Task description
List every age given as a number in the passage below about living with arthritis, in the order they appear.

Source document
I can’t keep going on pretending that nothing is going to be worse, that I’m just a normal person, or that I don’t need the help that this permit can give me.

I wish I knew what it was like to just be a normal person – to get up every morning without the stiffness and pain… to be able to go running every single day… fuck, to even go to the grocery store and walk around without limping, resting on a cart, looking at the poor people confined to wheelchairs and fearing with every fiber in my being that will be in six months/one year/ten years/ever. I don’t want to use a walker by the time I’m 25. I want to have kids who don’t go through this, who can play with their mom and dad together, instead of just playing with dad while mom sleeps for hours on the couch because of fatigue.

AAAARRRRRGGGGHHH!!!!!

When I was eight and didn’t know any better, it didn’t matter. I didn’t have to pay bills, or do that much homework (yay homeschooling), or even be awake ‘normal’ times of the day. My arthritis wasn’t even as bad, at least in memory. Now every little thing has changed. I want to be normal, but I know that I won’t ever be. And, at 22 years old, I’m having a little bit of a hard time handling that finally.

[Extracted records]
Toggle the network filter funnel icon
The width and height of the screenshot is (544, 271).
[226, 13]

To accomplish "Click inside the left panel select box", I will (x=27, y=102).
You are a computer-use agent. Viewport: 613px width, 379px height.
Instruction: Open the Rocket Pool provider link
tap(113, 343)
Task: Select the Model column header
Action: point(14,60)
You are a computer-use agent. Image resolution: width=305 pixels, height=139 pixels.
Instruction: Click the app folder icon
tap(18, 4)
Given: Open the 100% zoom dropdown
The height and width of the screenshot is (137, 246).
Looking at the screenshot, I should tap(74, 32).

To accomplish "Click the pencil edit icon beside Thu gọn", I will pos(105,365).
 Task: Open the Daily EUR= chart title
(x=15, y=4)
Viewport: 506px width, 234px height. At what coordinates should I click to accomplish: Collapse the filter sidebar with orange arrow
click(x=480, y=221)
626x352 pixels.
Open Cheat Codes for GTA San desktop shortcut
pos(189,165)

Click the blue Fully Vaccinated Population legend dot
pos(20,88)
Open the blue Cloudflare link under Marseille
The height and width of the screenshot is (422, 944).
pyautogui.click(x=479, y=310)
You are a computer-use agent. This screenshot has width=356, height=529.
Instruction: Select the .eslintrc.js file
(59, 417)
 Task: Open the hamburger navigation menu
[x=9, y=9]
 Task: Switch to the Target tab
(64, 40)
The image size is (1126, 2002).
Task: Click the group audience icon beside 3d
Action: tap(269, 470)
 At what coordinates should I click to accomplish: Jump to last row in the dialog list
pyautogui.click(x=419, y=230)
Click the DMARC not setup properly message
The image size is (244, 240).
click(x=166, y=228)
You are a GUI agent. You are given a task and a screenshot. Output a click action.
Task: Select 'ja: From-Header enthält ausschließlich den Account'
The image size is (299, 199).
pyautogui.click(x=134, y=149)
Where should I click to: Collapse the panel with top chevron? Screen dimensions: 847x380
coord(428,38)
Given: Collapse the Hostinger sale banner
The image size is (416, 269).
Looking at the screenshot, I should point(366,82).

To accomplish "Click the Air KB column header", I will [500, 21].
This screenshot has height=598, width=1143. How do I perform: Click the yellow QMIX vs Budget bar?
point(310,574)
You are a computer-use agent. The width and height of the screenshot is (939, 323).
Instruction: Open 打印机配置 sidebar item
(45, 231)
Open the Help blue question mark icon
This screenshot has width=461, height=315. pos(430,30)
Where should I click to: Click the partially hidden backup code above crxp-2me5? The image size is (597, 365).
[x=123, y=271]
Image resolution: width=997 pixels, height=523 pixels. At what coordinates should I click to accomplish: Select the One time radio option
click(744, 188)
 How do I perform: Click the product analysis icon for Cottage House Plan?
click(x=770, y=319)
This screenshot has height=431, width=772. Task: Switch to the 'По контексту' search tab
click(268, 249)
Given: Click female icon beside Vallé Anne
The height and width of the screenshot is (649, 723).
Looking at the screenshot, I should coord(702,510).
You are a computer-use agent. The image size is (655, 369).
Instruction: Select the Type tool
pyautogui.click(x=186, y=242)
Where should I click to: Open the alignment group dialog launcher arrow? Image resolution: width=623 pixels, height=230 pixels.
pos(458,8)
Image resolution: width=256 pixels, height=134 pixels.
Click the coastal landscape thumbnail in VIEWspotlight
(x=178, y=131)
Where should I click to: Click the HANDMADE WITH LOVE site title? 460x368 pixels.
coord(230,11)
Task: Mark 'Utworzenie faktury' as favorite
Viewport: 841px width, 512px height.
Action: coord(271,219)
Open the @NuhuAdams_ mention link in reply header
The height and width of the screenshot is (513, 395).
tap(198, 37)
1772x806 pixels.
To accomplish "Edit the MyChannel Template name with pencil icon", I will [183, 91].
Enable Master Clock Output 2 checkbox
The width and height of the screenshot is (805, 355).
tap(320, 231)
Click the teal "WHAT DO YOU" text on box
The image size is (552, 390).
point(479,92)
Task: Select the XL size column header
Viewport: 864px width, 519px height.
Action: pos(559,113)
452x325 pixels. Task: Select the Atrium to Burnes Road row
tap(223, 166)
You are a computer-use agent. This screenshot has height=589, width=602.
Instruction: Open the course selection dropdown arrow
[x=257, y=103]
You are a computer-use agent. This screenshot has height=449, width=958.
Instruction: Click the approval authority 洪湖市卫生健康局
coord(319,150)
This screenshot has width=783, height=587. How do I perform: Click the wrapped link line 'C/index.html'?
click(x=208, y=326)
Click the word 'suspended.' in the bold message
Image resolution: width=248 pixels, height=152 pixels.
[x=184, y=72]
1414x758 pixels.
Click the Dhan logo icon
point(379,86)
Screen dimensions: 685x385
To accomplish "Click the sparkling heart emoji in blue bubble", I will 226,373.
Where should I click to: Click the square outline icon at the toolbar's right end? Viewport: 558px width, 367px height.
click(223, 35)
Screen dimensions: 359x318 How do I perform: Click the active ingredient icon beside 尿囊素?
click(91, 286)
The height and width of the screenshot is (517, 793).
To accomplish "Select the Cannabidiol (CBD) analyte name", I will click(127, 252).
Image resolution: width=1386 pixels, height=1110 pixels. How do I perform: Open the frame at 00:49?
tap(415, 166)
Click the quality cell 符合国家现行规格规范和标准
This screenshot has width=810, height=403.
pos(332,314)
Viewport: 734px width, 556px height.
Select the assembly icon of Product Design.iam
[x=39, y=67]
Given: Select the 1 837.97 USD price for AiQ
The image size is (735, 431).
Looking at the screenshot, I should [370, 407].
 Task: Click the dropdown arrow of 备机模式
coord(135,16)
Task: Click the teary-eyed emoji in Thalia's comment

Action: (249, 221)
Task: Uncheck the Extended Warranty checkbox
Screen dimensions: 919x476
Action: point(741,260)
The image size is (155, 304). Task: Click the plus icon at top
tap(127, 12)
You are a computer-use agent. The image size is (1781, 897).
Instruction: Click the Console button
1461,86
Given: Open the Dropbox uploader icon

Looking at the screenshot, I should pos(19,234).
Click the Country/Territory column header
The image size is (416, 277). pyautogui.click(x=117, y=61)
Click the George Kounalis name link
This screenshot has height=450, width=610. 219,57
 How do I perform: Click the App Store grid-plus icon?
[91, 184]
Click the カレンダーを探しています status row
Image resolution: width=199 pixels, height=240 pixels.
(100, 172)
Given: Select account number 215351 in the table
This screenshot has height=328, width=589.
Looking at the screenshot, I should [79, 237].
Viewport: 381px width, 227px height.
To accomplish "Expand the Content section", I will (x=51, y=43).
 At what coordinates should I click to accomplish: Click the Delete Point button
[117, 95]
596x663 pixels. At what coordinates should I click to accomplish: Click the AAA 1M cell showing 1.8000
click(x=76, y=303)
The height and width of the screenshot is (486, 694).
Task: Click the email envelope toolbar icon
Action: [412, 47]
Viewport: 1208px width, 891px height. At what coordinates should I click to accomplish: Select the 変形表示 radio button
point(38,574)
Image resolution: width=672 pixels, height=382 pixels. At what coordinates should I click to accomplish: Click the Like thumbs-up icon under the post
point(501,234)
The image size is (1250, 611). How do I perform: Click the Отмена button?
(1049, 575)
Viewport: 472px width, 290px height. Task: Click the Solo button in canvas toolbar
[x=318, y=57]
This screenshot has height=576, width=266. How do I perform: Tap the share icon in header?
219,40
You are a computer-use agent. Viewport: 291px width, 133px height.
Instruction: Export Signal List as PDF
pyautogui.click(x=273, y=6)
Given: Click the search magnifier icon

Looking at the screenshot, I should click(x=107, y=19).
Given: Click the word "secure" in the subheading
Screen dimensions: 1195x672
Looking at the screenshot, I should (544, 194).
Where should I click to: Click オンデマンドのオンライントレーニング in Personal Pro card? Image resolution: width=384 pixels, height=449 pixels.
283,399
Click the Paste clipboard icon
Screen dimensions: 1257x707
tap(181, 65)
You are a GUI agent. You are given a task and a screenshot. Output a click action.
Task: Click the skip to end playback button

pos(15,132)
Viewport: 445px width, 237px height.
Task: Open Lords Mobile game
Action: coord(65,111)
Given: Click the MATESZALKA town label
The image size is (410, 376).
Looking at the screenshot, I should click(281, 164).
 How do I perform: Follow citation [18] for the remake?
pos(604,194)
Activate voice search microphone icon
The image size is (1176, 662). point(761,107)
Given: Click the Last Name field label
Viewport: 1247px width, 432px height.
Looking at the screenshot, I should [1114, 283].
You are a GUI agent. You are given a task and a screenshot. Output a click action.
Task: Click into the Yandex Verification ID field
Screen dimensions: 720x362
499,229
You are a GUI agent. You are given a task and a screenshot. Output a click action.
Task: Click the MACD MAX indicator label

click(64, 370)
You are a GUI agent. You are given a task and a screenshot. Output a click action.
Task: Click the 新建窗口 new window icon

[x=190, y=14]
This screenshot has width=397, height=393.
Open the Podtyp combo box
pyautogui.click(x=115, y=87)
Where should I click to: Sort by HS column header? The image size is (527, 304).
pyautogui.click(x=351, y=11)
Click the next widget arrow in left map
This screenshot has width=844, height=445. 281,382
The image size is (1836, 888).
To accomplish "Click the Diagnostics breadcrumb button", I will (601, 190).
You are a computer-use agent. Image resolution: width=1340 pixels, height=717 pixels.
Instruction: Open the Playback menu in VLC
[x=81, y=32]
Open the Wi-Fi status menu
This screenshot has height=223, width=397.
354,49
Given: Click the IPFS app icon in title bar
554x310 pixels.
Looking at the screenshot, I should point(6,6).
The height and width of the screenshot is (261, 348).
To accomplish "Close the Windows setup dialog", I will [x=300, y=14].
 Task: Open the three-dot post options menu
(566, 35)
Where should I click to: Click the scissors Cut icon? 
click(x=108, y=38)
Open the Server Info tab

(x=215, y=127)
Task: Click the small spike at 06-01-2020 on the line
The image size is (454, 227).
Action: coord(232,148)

Written answer
25, eight, 22